## WRITTEN TASK
Copy the listing below, word for word, from the line containing "Task: Open 聊天 chat with unread badge" to the line containing "Action: (94, 181)", including both of those lines.

## DATA SUPPLIED
----

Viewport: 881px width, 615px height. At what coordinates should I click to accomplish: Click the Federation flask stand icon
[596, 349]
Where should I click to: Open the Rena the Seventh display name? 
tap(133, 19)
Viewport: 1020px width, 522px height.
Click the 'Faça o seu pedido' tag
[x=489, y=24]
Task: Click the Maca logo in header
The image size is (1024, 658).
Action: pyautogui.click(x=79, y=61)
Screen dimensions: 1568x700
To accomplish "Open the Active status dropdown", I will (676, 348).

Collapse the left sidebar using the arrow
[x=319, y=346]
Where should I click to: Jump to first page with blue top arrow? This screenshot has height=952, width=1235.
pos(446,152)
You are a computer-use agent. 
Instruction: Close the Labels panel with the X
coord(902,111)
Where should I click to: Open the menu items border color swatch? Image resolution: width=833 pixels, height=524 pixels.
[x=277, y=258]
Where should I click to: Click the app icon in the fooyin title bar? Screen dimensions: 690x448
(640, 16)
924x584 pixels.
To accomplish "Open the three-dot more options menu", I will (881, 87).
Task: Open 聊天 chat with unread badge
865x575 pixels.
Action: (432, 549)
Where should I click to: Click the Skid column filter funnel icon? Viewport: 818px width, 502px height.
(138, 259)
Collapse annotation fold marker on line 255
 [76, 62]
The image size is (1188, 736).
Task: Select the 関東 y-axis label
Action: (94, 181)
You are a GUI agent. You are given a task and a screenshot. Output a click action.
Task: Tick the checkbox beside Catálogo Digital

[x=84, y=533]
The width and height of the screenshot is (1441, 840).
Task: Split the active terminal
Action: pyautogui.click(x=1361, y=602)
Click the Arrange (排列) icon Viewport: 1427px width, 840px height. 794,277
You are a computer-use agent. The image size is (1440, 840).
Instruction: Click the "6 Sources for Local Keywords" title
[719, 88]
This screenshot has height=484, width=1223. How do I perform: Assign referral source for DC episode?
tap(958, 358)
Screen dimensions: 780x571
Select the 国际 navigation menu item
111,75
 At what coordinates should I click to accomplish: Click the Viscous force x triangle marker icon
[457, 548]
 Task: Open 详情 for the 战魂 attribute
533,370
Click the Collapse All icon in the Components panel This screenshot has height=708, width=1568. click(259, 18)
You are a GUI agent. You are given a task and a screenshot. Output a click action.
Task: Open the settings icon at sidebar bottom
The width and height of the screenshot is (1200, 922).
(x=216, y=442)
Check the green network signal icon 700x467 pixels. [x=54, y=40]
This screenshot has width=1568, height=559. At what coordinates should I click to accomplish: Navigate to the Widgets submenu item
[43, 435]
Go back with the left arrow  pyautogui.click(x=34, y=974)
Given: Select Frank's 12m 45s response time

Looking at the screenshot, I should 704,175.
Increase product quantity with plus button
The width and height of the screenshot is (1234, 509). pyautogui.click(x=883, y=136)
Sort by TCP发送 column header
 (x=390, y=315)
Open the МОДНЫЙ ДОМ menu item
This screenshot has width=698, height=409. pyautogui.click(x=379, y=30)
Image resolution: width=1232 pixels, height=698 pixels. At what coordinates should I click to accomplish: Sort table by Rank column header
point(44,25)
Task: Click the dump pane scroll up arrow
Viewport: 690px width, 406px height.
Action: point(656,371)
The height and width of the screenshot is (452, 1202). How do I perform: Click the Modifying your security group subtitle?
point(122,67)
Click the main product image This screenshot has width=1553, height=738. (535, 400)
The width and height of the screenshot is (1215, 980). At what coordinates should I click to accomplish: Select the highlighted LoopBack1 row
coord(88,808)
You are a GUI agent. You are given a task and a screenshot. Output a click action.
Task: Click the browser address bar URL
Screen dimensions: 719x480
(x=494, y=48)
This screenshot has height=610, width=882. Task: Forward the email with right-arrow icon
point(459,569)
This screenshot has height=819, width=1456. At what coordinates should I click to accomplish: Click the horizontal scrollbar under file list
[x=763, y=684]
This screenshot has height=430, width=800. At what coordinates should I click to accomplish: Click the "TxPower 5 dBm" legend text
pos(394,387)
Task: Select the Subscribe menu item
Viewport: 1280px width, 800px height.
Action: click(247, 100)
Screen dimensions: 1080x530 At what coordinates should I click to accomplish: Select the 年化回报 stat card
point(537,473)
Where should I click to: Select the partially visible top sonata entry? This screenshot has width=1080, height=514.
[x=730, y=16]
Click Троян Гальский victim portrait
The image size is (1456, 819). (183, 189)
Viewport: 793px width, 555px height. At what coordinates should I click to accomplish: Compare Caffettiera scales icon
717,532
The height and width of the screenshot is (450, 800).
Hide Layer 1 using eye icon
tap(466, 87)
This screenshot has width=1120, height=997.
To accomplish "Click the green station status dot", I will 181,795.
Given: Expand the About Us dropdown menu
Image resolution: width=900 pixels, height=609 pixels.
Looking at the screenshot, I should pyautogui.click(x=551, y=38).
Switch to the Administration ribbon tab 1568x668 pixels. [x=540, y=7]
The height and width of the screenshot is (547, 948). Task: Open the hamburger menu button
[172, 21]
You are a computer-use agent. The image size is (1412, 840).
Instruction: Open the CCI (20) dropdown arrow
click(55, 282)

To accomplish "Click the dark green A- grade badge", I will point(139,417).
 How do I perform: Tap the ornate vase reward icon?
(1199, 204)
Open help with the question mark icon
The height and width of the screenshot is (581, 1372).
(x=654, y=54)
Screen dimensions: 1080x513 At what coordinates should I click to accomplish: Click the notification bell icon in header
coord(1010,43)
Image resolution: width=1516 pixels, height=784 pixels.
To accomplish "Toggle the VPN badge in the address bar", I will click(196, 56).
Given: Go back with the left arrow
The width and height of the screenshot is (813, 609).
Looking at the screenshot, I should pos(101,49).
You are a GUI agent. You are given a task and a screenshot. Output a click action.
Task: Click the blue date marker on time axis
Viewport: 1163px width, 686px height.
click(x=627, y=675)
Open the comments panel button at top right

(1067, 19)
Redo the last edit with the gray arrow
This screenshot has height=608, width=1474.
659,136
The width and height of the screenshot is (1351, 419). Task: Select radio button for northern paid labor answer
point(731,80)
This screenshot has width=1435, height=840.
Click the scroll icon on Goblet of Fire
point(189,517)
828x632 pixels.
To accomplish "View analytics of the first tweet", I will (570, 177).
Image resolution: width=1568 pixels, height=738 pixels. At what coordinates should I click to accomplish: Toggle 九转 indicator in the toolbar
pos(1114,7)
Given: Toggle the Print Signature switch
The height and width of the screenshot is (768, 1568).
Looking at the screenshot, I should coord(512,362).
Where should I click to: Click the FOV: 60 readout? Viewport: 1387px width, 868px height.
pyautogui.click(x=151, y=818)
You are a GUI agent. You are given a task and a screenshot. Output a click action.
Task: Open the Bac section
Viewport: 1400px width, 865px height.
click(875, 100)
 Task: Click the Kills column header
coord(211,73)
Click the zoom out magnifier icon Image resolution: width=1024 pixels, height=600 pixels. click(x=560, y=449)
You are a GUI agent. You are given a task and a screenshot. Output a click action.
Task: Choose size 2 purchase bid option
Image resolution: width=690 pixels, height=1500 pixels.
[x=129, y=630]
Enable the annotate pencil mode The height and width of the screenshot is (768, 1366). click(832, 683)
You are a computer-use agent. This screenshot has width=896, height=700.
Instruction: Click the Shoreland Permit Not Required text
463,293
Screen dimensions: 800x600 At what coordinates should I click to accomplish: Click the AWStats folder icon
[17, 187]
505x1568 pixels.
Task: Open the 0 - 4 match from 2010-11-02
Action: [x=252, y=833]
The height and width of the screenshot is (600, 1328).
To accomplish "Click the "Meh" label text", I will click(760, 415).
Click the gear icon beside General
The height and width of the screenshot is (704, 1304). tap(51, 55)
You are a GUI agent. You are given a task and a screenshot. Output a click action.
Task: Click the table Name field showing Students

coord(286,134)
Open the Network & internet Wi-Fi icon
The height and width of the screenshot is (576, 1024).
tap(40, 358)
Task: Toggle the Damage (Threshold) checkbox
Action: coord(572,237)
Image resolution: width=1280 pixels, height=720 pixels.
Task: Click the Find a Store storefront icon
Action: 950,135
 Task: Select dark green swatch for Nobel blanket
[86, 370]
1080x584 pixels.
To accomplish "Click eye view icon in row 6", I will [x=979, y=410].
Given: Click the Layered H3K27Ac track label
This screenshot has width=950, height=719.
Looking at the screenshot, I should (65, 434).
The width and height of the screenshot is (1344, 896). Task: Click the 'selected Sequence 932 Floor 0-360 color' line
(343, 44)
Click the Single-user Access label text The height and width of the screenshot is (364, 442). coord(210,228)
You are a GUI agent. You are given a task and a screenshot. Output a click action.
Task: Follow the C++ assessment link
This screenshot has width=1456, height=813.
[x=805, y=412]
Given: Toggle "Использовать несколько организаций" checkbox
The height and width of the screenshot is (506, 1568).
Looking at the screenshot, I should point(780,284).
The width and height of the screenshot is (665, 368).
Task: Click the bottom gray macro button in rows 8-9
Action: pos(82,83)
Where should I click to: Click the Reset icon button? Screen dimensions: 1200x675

----

## SOLUTION TO THIS PROBLEM
Task: Open 聊天 chat with unread badge
865x575 pixels.
Action: (432, 549)
Where should I click to: Click the Skid column filter funnel icon? Viewport: 818px width, 502px height.
(138, 259)
Collapse annotation fold marker on line 255
 [76, 62]
The image size is (1188, 736).
Task: Select the 関東 y-axis label
Action: (94, 181)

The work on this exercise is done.